Unreal Engine has defined the technological standards of high-definition console shooters, but Gears of War apart it seems as if it is down to proprietary engines to exceed them: Infinity Ward, Bungie and Guerrilla Games have produced the most critically well-received FPS titles on console, and all of them are using their own in-house technology.
Coming from the technological architects of GSC's S.T.A.L.K.E.R., the new 4A engine powering Metro 2033 from THQ is another proprietary codebase that looks capable of producing pretty astonishing visuals. Thus far, most of THQ's marketing efforts have concentrated on the visually superb PC build, though Eurogamer got hands on with both versions last month.

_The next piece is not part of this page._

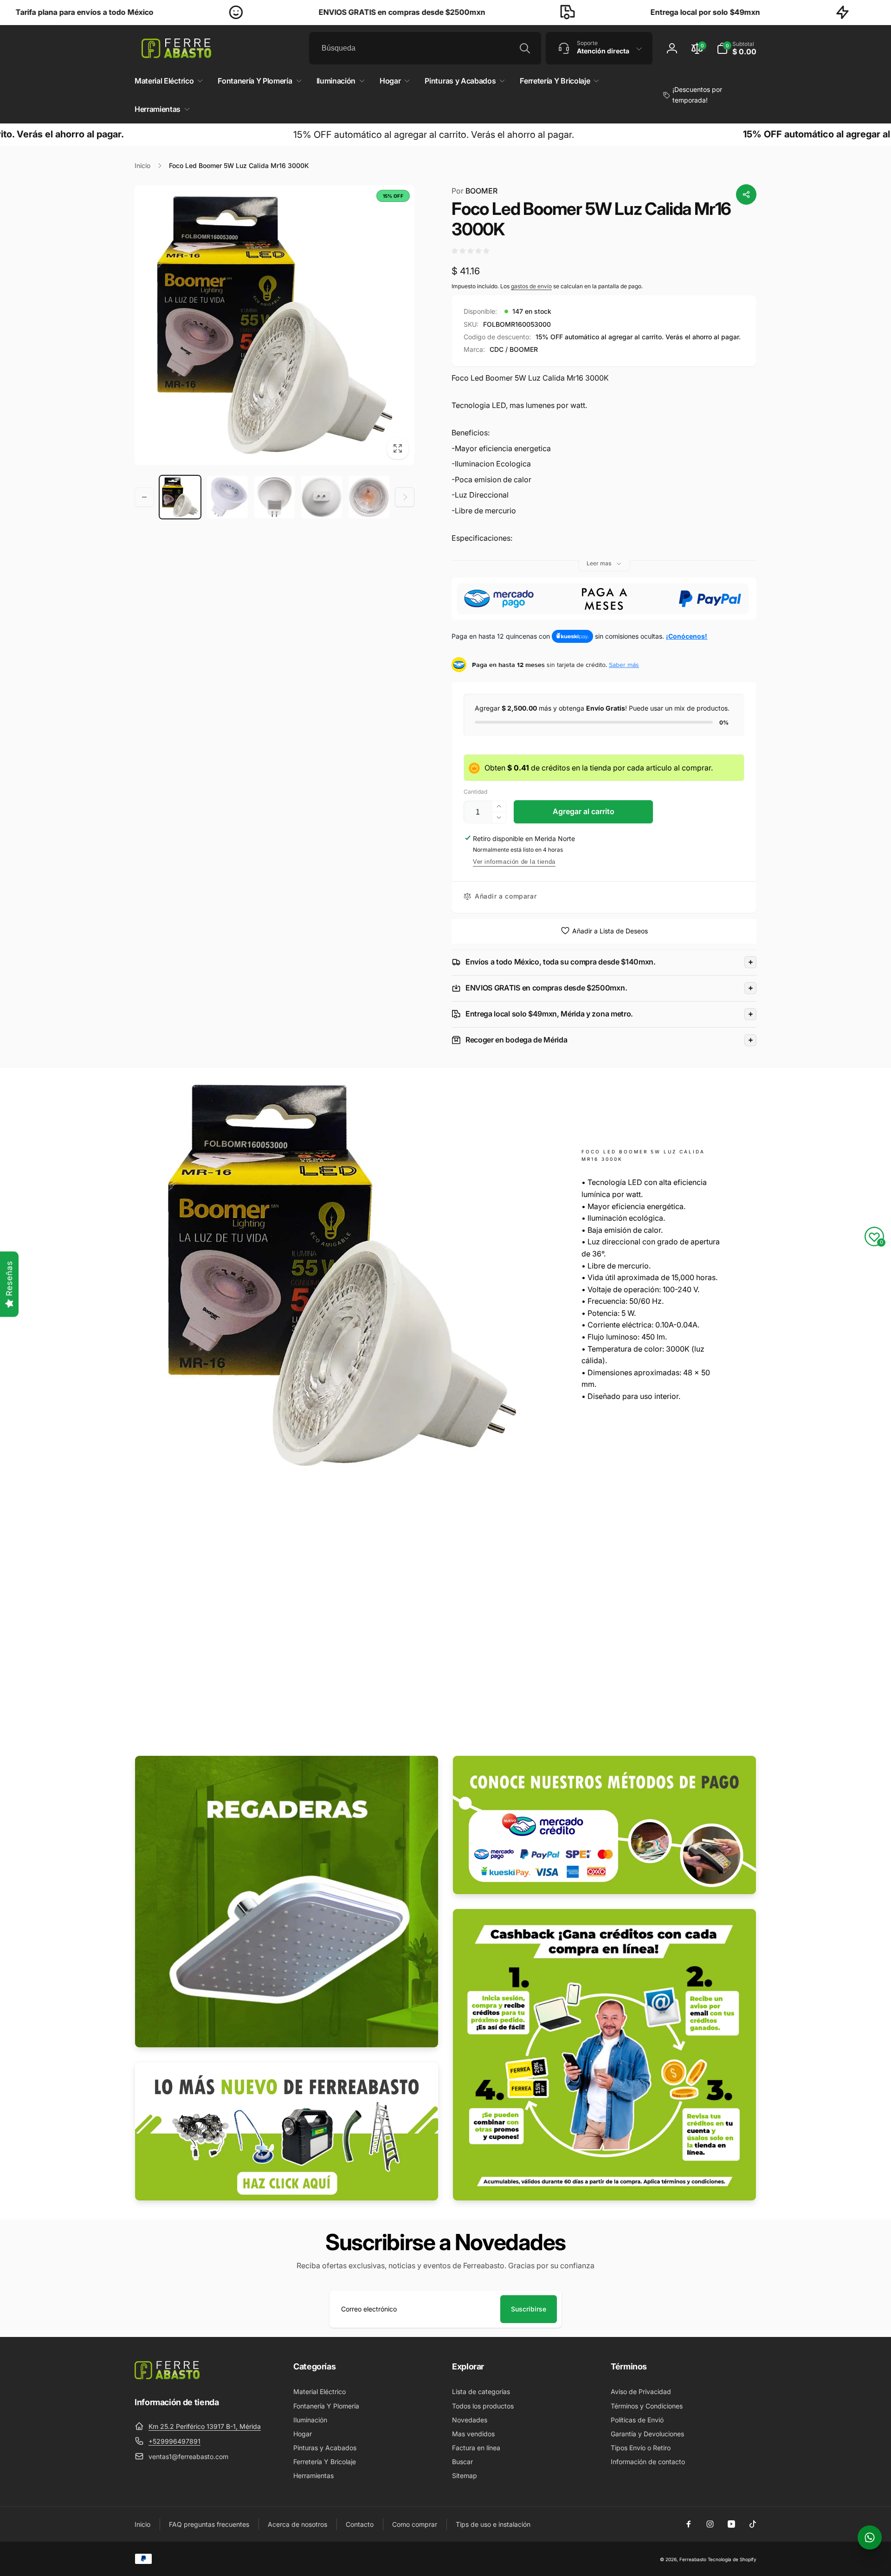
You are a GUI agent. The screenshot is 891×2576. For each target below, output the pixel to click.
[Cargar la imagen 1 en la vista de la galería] (180, 497)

Digital Foundry has had extensive access to a preview Xbox 360 build, and what we've seen has been impressive.
To give you some idea of what has caught our eye, here's a video of the game running on the Microsoft console, captured and edited by us with a view to showcasing the unique visual look of this new technology, and how it translates into the gameplay.
We wanted to know more, so arranged an interview with 4A Games' chief technical officer Oles Shishkovtsov. Having previously worked with GSC as an instrumental guiding force behind the technologically impressive S.T.A.L.K.E.R., there has been controversy that the 4A engine is an offshoot of proprietary GSC IP, but Shishkovtsov disagrees, saying that the new tech was started as a pet project borne out of the frustrations in dealing with his older engine.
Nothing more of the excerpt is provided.